SPRINT-RAG: Secure Partitioned Retrieval-Augmented LLM Diagnosis for Privacy-Preserving Incident Analysis in Distributed Clouds

Large language models are increasingly used to interpret operational evidence during cloud incidents, yet centralized retrieval over logs, traces, and service graphs creates privacy, governance, and scalability risks in distributed environments. This article presents SPRINT-RAG, a secure partitioned retrieval-augmented diagnosis framework for privacy-preserving incident analysis. The framework keeps raw observability evidence within tenant, service, or region partitions, performs local event retrieval and risk encoding, and exposes only policy-filtered evidence summaries to a global diagnosis layer. A controlled partition benchmark with 4,800 incident windows, 18 service groups, and three workload-drift regimes is used to evaluate diagnosis quality, evidence use, communication cost, and leakage proxies. Compared with centralized retrieval-augmented diagnosis, SPRINT-RAG improves F1 from 0.842 to 0.874 and top-1 root-cause accuracy from 0.681 to 0.724, while reducing the leakage proxy from 0.139 to 0.043. Compared with local-only diagnosis, it improves top-3 root-cause accuracy by 9.8 percentage points with a moderate p95 latency increase of 1.54 s.
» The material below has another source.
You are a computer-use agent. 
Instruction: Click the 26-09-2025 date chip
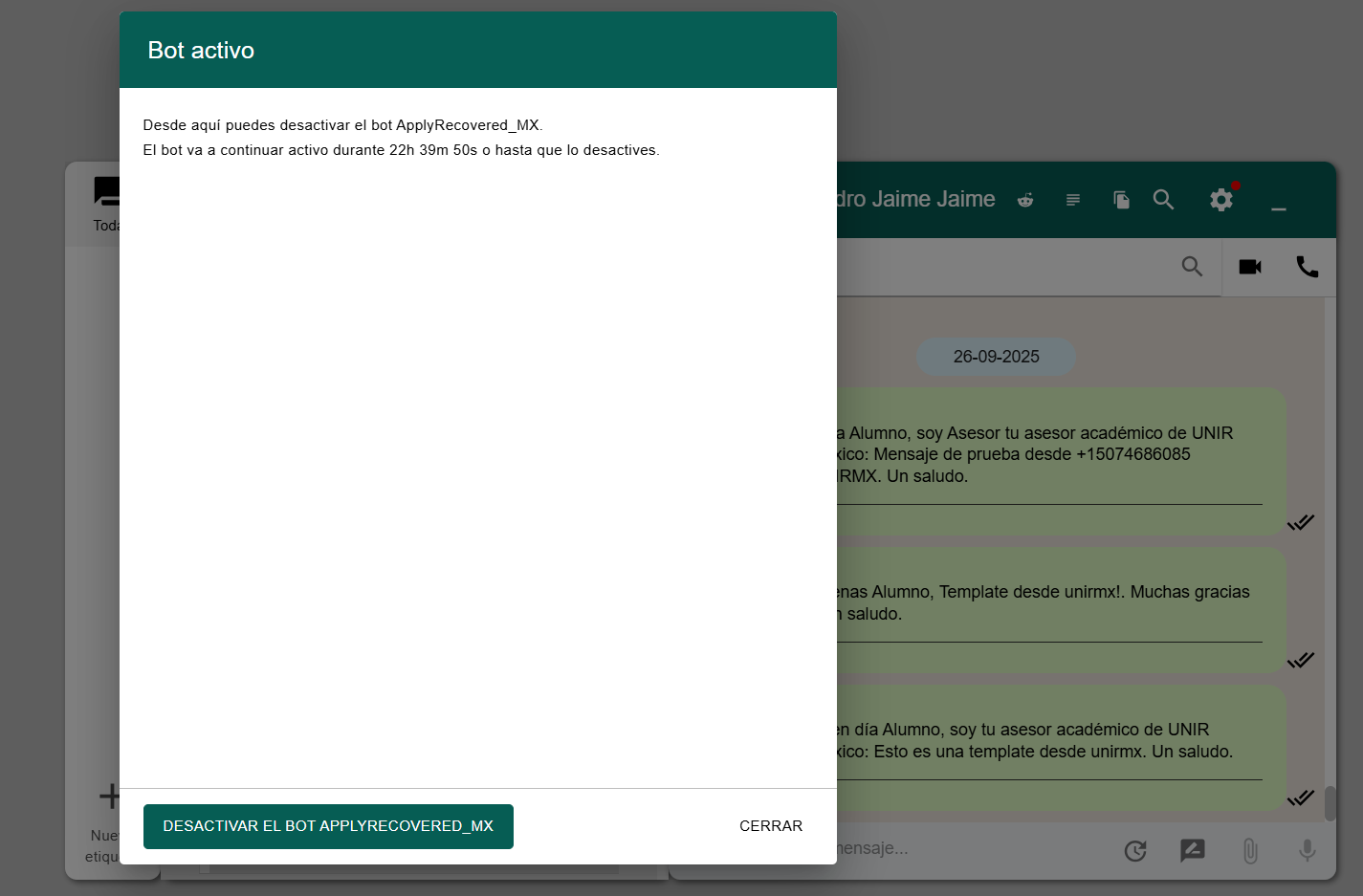point(996,357)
Ablation analysis shows that partition trust weighting and cross-partition evidence summaries are both necessary for stable performance under drift, while leakage filtering provides the largest privacy gain with limited diagnostic cost. The results indicate that secure partitioned retrieval can make LLM-based incident diagnosis more compatible with multi-tenant cloud governance without sacrificing operational usefulness.